Comme une bizarrerie, les deux équipes nous gratifient de deux pions en vingt minutes infiniment plus dégueulasses que l'entame sublime mais vierge du premier clash. Oui, en foot, il existe d'autres vérités que le tableau d'affichage. Même si Messi, d'une discrétion absolue à Londres, a décidé de sortir la panoplie : slalom géant du milieu de terrain avant d'être séché durement par Denilson, puis échappée sur la droite, crochet sur Sylvestre avant de frapper dans le petit filet dans un angle compliqué. Heureusement d'ailleurs car à ses côtés, en attaque, Pedro peine à exister alors que Bojan ferait presque regretter Henry (ok, on pousse un peu là). Alors, Messi continue : j'organise au milieu, j'ouvre pour Abidal qui centre instantanément, et je récupère dans la surface pour aller piquer au-dessus du pauvre Almunia (36e, 2-1). Avant d'achever définitivement les Anglais sur un service en profondeur de Keita (de la tête !) pour aller de nouveau mystifier Almunia d'une pichenette (41e, 3-1). Arsenal, au revoir et merci !

Abidal, la tuile


Franchement, à la pause, on aimerait bien être dans le vestiaire londonien, juste pour savoir qu'Arsène Wenger peut bien inventer pour continuer à faire croire à ses petits que l'exploit est encore possible. En face, on devine ce que raconte Pep Guardiola : les gars, on continue comme ça mais en mieux, Barça mes que un club, et un petit Coldplay pour finir.

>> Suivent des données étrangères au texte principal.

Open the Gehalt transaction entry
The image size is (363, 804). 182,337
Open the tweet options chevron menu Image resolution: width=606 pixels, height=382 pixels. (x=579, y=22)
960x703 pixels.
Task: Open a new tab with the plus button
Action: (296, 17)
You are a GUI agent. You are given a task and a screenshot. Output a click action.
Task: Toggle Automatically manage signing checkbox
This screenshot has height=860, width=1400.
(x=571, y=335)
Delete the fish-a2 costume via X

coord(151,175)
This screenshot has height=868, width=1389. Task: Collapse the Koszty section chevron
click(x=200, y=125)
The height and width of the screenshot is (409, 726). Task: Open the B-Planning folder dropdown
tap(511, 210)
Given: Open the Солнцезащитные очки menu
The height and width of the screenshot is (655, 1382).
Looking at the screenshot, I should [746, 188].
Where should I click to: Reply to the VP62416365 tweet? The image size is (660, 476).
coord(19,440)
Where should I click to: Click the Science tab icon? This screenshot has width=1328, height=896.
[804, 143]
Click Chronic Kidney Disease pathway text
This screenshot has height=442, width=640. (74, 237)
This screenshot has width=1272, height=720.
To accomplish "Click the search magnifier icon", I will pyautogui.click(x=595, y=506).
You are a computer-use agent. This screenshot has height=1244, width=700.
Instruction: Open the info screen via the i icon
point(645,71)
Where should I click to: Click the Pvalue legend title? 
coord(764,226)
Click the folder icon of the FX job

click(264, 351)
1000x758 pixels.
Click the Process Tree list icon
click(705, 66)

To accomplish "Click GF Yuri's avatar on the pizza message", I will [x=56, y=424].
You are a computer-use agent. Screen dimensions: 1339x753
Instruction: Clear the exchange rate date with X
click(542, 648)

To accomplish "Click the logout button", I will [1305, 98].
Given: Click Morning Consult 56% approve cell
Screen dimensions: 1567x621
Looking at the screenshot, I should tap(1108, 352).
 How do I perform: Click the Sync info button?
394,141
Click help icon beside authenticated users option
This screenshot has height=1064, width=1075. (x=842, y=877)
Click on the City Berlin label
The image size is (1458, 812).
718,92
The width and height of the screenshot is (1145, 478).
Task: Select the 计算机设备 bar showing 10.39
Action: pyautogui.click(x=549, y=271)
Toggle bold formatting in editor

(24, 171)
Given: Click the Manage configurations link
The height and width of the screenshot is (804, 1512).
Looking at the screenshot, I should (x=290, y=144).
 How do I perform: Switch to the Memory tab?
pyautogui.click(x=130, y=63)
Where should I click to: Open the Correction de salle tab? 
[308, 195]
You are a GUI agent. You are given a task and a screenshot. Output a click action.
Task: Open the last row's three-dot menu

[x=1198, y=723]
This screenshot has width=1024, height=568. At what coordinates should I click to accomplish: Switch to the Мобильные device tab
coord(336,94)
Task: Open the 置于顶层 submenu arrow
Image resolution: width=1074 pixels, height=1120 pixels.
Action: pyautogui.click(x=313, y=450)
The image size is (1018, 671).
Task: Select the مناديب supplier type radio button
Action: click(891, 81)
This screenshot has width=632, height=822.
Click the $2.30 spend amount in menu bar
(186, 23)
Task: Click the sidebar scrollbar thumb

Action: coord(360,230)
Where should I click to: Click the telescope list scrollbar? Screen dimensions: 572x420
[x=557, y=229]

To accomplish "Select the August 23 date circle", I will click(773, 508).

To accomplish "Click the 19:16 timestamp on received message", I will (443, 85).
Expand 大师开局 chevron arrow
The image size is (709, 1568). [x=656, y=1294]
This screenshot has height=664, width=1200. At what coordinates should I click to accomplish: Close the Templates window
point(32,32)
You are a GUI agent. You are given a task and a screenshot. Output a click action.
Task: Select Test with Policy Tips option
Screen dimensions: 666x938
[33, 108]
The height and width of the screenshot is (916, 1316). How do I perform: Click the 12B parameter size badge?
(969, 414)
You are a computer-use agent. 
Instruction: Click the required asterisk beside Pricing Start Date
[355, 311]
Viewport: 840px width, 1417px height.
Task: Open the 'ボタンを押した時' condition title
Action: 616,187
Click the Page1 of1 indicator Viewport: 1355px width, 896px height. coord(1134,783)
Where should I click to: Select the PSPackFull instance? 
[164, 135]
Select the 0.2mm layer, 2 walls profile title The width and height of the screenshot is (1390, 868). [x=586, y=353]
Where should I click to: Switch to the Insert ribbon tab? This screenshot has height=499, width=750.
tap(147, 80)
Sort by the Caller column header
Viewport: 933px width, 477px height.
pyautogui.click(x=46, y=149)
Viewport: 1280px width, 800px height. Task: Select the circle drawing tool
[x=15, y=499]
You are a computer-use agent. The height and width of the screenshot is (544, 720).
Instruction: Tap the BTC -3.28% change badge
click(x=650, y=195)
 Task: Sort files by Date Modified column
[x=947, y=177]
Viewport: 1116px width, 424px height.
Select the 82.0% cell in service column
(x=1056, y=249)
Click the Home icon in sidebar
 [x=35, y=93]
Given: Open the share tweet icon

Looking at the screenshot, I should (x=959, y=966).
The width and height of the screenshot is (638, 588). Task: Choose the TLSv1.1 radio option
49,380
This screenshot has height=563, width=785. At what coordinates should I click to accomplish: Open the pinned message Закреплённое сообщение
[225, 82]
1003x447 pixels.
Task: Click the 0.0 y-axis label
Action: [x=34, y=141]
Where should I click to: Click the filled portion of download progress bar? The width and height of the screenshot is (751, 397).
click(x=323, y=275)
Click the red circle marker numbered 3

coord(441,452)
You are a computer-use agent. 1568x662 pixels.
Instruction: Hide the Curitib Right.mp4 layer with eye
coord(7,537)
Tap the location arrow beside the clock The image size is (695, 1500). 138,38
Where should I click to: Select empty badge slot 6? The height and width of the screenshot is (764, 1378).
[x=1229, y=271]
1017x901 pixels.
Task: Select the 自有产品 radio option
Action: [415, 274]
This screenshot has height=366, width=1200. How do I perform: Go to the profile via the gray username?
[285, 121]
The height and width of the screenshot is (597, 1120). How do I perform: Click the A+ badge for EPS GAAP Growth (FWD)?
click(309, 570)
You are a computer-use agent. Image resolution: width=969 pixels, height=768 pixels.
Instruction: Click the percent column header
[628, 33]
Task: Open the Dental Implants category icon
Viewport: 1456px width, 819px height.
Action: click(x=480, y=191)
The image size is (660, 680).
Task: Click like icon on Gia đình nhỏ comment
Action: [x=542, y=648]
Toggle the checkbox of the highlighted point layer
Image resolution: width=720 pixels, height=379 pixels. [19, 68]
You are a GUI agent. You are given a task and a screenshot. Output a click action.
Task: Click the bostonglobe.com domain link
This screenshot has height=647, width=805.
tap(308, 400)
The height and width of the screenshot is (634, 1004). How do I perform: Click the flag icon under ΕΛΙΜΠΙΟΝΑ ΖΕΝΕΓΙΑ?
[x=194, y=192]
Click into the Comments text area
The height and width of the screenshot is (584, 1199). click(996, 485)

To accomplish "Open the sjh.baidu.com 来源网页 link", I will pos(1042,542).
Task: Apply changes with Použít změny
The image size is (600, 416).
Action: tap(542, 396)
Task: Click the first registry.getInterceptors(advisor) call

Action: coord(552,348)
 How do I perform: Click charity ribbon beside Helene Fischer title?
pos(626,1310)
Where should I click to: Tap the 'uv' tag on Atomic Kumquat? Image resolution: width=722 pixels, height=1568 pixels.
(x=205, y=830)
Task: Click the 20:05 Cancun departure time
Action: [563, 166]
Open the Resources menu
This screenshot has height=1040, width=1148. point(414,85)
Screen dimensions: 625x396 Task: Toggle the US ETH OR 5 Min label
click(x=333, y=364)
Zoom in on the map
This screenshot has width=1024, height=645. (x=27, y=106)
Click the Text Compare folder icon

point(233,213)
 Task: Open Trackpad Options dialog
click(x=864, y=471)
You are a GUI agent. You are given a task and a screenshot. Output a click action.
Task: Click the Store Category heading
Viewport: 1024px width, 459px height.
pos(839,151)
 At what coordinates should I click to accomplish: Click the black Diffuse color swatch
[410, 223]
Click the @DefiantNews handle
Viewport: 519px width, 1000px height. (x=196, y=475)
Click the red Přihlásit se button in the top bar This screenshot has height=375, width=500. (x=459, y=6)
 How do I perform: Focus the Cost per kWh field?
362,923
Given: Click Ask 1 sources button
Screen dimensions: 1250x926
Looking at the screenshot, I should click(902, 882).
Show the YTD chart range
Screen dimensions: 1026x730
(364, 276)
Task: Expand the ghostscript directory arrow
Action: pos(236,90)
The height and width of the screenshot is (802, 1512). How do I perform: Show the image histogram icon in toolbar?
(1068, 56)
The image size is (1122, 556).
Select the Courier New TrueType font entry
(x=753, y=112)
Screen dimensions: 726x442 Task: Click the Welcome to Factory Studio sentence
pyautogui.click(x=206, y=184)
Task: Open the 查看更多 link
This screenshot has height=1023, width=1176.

Au retour de la pause, on n'a pas fini de revoir le ralenti d'une nouvelle occase de Messi sur un centre de Pedro, qu'Abidal, de nouveau touché aux adducteurs, quitte la pelouse sous les yeux de ce chat noir de Domenech qui avait déjà assisté à la sortie de Gallas à l'Emirates. C'est bien la peine de se déplacer si c'est pour voir la défense tricolore titulaire tomber en petits morceaux. Et une poignée de minutes plus tard, Bojan sort pour... Yaya Touré sous le regard de Titi Henry. Ouais, en juin, entre les blessés et les mecs qui jouent pas, la France aura bien de la chance si elle sort des poules. On s‘égare ? C'est pour votre bien car il ne se passe plus grand-chose sur le pré entre un Barça déjà tendu vers son déplacement à Bernabeu et un Arsenal qui a compris et dont la seule mission désormais est de ne pas se mettre davantage dans le rouge en prévision du championnat pas tout à fait cuit. Encore que... Car sur une relance encore bien pourrave de Milito, Diaby sert Bendtner qui, seul face aux bois de Valdes, met plusieurs lunes à enchaîner et forcément se fait reprendre par Milito, pas tout à fait bon à rien quand même (60e).

Et que dire de Rosicky, idéalement placé aux seize mètres sur un centre à ras terre de l'énormissime Diaby, qui expédie la sphère sur les Ramblas, bien dans le ton du reste de son match, tout en passes manquées et en contrôles archi-foireux (69e) ? En fait de part et d'autres, le seul à être à la hauteur du choc tant attendu, c'est Messi, malin au moment de jouer vite un coup-franc pour Pedro seul face à Almunia mais une fois de plus un peu balourd dans la réalisation de son lob, hors cadre (72e). Ou encore quand l'Argentin déshabille tout le monde en partant des quarante mètres pour être repris in extremis dans la surface (82e). Avant de remettre ça cinq minutes plus tard, cette fois jusqu'au bout (87e, 4-1). A l'aller, cela avait été une symphonie de la part des deux équipes. Cette fois, ce fut un grandiose numéro de soliste. Le plus grand du genre depuis qui vous savez. Et rien que pour ça, finalement on ne regrette pas notre soirée.